▶ _Directions_
Could you give the whole listing again, exactly as it reads?

▶ _Dataset_
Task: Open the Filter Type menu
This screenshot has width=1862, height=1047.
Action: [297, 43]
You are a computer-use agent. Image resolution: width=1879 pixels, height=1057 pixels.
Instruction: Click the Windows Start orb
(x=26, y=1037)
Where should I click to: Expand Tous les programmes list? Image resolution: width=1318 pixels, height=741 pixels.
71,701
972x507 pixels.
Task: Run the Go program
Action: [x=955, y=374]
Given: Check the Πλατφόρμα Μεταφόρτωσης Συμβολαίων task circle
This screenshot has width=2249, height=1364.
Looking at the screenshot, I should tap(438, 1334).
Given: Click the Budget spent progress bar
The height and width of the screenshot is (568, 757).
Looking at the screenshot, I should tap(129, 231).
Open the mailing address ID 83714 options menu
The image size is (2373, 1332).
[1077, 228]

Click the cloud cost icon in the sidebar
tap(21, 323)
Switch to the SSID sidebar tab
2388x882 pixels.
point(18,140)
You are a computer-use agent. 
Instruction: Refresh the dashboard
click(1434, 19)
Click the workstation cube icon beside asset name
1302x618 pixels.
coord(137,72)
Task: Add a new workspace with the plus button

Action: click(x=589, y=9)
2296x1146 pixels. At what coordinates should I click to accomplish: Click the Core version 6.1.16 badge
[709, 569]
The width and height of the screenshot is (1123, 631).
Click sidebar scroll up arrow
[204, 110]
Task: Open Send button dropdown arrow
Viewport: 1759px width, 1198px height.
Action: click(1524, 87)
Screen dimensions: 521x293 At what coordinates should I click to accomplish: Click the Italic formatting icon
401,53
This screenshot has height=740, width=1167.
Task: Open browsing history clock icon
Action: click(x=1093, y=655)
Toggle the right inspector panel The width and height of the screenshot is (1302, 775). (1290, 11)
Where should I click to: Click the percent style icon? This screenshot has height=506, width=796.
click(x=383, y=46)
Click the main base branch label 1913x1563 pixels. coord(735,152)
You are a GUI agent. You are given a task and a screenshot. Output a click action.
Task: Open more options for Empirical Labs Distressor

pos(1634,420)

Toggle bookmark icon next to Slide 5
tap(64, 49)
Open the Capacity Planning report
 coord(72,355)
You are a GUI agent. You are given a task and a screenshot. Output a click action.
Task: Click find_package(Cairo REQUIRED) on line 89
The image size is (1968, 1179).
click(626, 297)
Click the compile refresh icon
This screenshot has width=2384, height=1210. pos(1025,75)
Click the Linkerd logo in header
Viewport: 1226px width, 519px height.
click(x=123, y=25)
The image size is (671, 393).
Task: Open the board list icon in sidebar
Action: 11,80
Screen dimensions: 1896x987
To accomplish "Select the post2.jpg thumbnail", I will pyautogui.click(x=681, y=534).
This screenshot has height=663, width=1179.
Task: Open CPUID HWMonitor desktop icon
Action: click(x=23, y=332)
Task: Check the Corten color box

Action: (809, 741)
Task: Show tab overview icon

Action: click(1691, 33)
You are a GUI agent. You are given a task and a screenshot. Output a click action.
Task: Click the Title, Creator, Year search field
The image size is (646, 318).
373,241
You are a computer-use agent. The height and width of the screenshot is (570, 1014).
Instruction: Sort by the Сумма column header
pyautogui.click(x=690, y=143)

▶ _Response below_
Task: Open the Filter Type menu
This screenshot has width=1862, height=1047.
Action: [297, 43]
You are a computer-use agent. Image resolution: width=1879 pixels, height=1057 pixels.
Instruction: Click the Windows Start orb
(x=26, y=1037)
Where should I click to: Expand Tous les programmes list? Image resolution: width=1318 pixels, height=741 pixels.
71,701
972x507 pixels.
Task: Run the Go program
Action: [x=955, y=374]
Given: Check the Πλατφόρμα Μεταφόρτωσης Συμβολαίων task circle
This screenshot has width=2249, height=1364.
Looking at the screenshot, I should tap(438, 1334).
Given: Click the Budget spent progress bar
The height and width of the screenshot is (568, 757).
Looking at the screenshot, I should tap(129, 231).
Open the mailing address ID 83714 options menu
The image size is (2373, 1332).
[1077, 228]

Click the cloud cost icon in the sidebar
tap(21, 323)
Switch to the SSID sidebar tab
2388x882 pixels.
point(18,140)
You are a computer-use agent. 
Instruction: Refresh the dashboard
click(1434, 19)
Click the workstation cube icon beside asset name
1302x618 pixels.
coord(137,72)
Task: Add a new workspace with the plus button

Action: click(x=589, y=9)
2296x1146 pixels. At what coordinates should I click to accomplish: Click the Core version 6.1.16 badge
[709, 569]
The width and height of the screenshot is (1123, 631).
Click sidebar scroll up arrow
[204, 110]
Task: Open Send button dropdown arrow
Viewport: 1759px width, 1198px height.
Action: click(1524, 87)
Screen dimensions: 521x293 At what coordinates should I click to accomplish: Click the Italic formatting icon
401,53
This screenshot has height=740, width=1167.
Task: Open browsing history clock icon
Action: click(x=1093, y=655)
Toggle the right inspector panel The width and height of the screenshot is (1302, 775). (1290, 11)
Where should I click to: Click the percent style icon? This screenshot has height=506, width=796.
click(x=383, y=46)
Click the main base branch label 1913x1563 pixels. coord(735,152)
You are a GUI agent. You are given a task and a screenshot. Output a click action.
Task: Open more options for Empirical Labs Distressor

pos(1634,420)

Toggle bookmark icon next to Slide 5
tap(64, 49)
Open the Capacity Planning report
 coord(72,355)
You are a GUI agent. You are given a task and a screenshot. Output a click action.
Task: Click find_package(Cairo REQUIRED) on line 89
The image size is (1968, 1179).
click(626, 297)
Click the compile refresh icon
This screenshot has width=2384, height=1210. pos(1025,75)
Click the Linkerd logo in header
Viewport: 1226px width, 519px height.
click(x=123, y=25)
The image size is (671, 393).
Task: Open the board list icon in sidebar
Action: 11,80
Screen dimensions: 1896x987
To accomplish "Select the post2.jpg thumbnail", I will pyautogui.click(x=681, y=534).
This screenshot has height=663, width=1179.
Task: Open CPUID HWMonitor desktop icon
Action: click(x=23, y=332)
Task: Check the Corten color box

Action: (809, 741)
Task: Show tab overview icon

Action: click(1691, 33)
You are a GUI agent. You are given a task and a screenshot. Output a click action.
Task: Click the Title, Creator, Year search field
The image size is (646, 318).
373,241
You are a computer-use agent. The height and width of the screenshot is (570, 1014).
Instruction: Sort by the Сумма column header
pyautogui.click(x=690, y=143)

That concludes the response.